Stored records
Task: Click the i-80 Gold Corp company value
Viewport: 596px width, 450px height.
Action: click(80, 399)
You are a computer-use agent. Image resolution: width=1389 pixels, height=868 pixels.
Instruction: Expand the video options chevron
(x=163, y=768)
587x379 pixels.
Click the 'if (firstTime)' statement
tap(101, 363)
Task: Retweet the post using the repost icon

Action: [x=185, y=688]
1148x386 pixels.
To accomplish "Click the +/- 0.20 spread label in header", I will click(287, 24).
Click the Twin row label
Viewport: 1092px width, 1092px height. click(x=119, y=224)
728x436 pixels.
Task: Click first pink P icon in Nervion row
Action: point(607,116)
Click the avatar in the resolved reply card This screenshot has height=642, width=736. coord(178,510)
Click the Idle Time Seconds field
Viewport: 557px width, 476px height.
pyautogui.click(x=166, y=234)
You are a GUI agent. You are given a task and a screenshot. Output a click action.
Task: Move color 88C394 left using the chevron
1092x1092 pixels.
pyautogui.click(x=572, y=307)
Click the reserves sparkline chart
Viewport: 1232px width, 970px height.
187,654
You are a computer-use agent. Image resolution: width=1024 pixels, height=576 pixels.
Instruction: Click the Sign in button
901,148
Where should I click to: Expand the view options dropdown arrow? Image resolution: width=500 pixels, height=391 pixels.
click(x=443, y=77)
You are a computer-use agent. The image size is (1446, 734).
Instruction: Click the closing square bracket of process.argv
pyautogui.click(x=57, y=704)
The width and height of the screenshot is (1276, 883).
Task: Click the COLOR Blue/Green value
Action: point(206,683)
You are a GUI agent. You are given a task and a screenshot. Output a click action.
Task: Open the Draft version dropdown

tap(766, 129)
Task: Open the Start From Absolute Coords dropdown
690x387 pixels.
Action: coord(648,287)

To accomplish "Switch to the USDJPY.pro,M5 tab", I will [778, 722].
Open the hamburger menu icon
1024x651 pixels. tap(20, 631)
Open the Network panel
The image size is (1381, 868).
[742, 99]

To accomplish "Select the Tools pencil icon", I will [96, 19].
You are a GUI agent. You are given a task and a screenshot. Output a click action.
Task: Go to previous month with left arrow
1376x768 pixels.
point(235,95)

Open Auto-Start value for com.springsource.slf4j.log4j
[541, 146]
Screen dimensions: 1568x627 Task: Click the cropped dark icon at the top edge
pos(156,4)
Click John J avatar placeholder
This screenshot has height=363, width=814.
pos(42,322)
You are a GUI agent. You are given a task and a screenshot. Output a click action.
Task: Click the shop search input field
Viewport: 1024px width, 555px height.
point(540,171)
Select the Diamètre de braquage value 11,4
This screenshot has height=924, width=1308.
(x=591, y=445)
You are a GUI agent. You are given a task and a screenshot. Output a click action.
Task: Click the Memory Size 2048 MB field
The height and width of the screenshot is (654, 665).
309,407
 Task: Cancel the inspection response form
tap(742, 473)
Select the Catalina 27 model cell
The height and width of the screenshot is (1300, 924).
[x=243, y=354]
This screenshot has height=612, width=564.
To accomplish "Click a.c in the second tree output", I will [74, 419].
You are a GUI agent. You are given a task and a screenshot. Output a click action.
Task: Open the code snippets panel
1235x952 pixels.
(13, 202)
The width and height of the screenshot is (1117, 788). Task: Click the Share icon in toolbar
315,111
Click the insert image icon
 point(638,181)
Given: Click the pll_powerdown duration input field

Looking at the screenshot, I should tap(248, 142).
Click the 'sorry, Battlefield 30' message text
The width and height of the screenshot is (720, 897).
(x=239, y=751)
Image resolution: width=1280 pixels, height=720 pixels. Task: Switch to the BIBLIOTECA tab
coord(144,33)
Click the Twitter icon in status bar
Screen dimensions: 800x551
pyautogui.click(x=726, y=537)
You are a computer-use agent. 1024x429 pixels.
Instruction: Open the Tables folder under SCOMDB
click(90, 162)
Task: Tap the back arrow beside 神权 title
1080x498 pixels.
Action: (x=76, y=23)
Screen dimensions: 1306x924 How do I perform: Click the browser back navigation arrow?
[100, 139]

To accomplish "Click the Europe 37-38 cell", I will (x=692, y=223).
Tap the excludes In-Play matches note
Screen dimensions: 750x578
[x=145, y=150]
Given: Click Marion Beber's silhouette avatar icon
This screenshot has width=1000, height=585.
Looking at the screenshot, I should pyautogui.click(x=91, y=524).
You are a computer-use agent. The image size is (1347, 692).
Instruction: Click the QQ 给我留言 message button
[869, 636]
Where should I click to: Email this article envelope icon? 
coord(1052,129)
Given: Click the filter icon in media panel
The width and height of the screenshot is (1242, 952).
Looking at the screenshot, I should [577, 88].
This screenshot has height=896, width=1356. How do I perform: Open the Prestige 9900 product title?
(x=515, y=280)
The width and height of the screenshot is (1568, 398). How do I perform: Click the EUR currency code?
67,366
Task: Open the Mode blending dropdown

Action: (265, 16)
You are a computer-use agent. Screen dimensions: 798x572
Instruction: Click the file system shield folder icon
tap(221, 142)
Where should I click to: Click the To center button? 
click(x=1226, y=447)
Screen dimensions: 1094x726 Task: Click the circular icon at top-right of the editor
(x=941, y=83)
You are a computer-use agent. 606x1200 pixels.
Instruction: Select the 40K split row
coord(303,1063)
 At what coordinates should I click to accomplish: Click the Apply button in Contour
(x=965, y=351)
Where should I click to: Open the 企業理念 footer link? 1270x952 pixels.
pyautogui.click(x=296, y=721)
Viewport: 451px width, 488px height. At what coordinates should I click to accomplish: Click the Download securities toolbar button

» **PROBLEM DETAILS**
Pull out each record as written and restate it exactly.

» **TASK OUTPUT**
Task: Click the i-80 Gold Corp company value
Viewport: 596px width, 450px height.
Action: click(80, 399)
You are a computer-use agent. Image resolution: width=1389 pixels, height=868 pixels.
Instruction: Expand the video options chevron
(x=163, y=768)
587x379 pixels.
Click the 'if (firstTime)' statement
tap(101, 363)
Task: Retweet the post using the repost icon

Action: [x=185, y=688]
1148x386 pixels.
To accomplish "Click the +/- 0.20 spread label in header", I will click(287, 24).
Click the Twin row label
Viewport: 1092px width, 1092px height. click(x=119, y=224)
728x436 pixels.
Task: Click first pink P icon in Nervion row
Action: point(607,116)
Click the avatar in the resolved reply card This screenshot has height=642, width=736. coord(178,510)
Click the Idle Time Seconds field
Viewport: 557px width, 476px height.
pyautogui.click(x=166, y=234)
You are a GUI agent. You are given a task and a screenshot. Output a click action.
Task: Move color 88C394 left using the chevron
1092x1092 pixels.
pyautogui.click(x=572, y=307)
Click the reserves sparkline chart
Viewport: 1232px width, 970px height.
187,654
You are a computer-use agent. Image resolution: width=1024 pixels, height=576 pixels.
Instruction: Click the Sign in button
901,148
Where should I click to: Expand the view options dropdown arrow? Image resolution: width=500 pixels, height=391 pixels.
click(x=443, y=77)
You are a computer-use agent. The image size is (1446, 734).
Instruction: Click the closing square bracket of process.argv
pyautogui.click(x=57, y=704)
The width and height of the screenshot is (1276, 883).
Task: Click the COLOR Blue/Green value
Action: point(206,683)
You are a GUI agent. You are given a task and a screenshot. Output a click action.
Task: Open the Draft version dropdown

tap(766, 129)
Task: Open the Start From Absolute Coords dropdown
690x387 pixels.
Action: coord(648,287)

To accomplish "Switch to the USDJPY.pro,M5 tab", I will [778, 722].
Open the hamburger menu icon
1024x651 pixels. tap(20, 631)
Open the Network panel
The image size is (1381, 868).
[742, 99]

To accomplish "Select the Tools pencil icon", I will [96, 19].
You are a GUI agent. You are given a task and a screenshot. Output a click action.
Task: Go to previous month with left arrow
1376x768 pixels.
point(235,95)

Open Auto-Start value for com.springsource.slf4j.log4j
[541, 146]
Screen dimensions: 1568x627 Task: Click the cropped dark icon at the top edge
pos(156,4)
Click John J avatar placeholder
This screenshot has height=363, width=814.
pos(42,322)
You are a GUI agent. You are given a task and a screenshot. Output a click action.
Task: Click the shop search input field
Viewport: 1024px width, 555px height.
point(540,171)
Select the Diamètre de braquage value 11,4
This screenshot has height=924, width=1308.
(x=591, y=445)
You are a GUI agent. You are given a task and a screenshot. Output a click action.
Task: Click the Memory Size 2048 MB field
The height and width of the screenshot is (654, 665).
309,407
 Task: Cancel the inspection response form
tap(742, 473)
Select the Catalina 27 model cell
The height and width of the screenshot is (1300, 924).
[x=243, y=354]
This screenshot has height=612, width=564.
To accomplish "Click a.c in the second tree output", I will [74, 419].
You are a GUI agent. You are given a task and a screenshot. Output a click action.
Task: Open the code snippets panel
1235x952 pixels.
(13, 202)
The width and height of the screenshot is (1117, 788). Task: Click the Share icon in toolbar
315,111
Click the insert image icon
 point(638,181)
Given: Click the pll_powerdown duration input field

Looking at the screenshot, I should tap(248, 142).
Click the 'sorry, Battlefield 30' message text
The width and height of the screenshot is (720, 897).
(x=239, y=751)
Image resolution: width=1280 pixels, height=720 pixels. Task: Switch to the BIBLIOTECA tab
coord(144,33)
Click the Twitter icon in status bar
Screen dimensions: 800x551
pyautogui.click(x=726, y=537)
You are a computer-use agent. 1024x429 pixels.
Instruction: Open the Tables folder under SCOMDB
click(90, 162)
Task: Tap the back arrow beside 神权 title
1080x498 pixels.
Action: (x=76, y=23)
Screen dimensions: 1306x924 How do I perform: Click the browser back navigation arrow?
[100, 139]

To accomplish "Click the Europe 37-38 cell", I will (x=692, y=223).
Tap the excludes In-Play matches note
Screen dimensions: 750x578
[x=145, y=150]
Given: Click Marion Beber's silhouette avatar icon
This screenshot has width=1000, height=585.
Looking at the screenshot, I should pyautogui.click(x=91, y=524).
You are a computer-use agent. The image size is (1347, 692).
Instruction: Click the QQ 给我留言 message button
[869, 636]
Where should I click to: Email this article envelope icon? 
coord(1052,129)
Given: Click the filter icon in media panel
The width and height of the screenshot is (1242, 952).
Looking at the screenshot, I should [577, 88].
This screenshot has height=896, width=1356. How do I perform: Open the Prestige 9900 product title?
(x=515, y=280)
The width and height of the screenshot is (1568, 398). How do I perform: Click the EUR currency code?
67,366
Task: Open the Mode blending dropdown

Action: (265, 16)
You are a computer-use agent. Screen dimensions: 798x572
Instruction: Click the file system shield folder icon
tap(221, 142)
Where should I click to: Click the To center button? 
click(x=1226, y=447)
Screen dimensions: 1094x726 Task: Click the circular icon at top-right of the editor
(x=941, y=83)
You are a computer-use agent. 606x1200 pixels.
Instruction: Select the 40K split row
coord(303,1063)
 At what coordinates should I click to accomplish: Click the Apply button in Contour
(x=965, y=351)
Where should I click to: Open the 企業理念 footer link? 1270x952 pixels.
pyautogui.click(x=296, y=721)
Viewport: 451px width, 488px height. At what coordinates should I click to accomplish: Click the Download securities toolbar button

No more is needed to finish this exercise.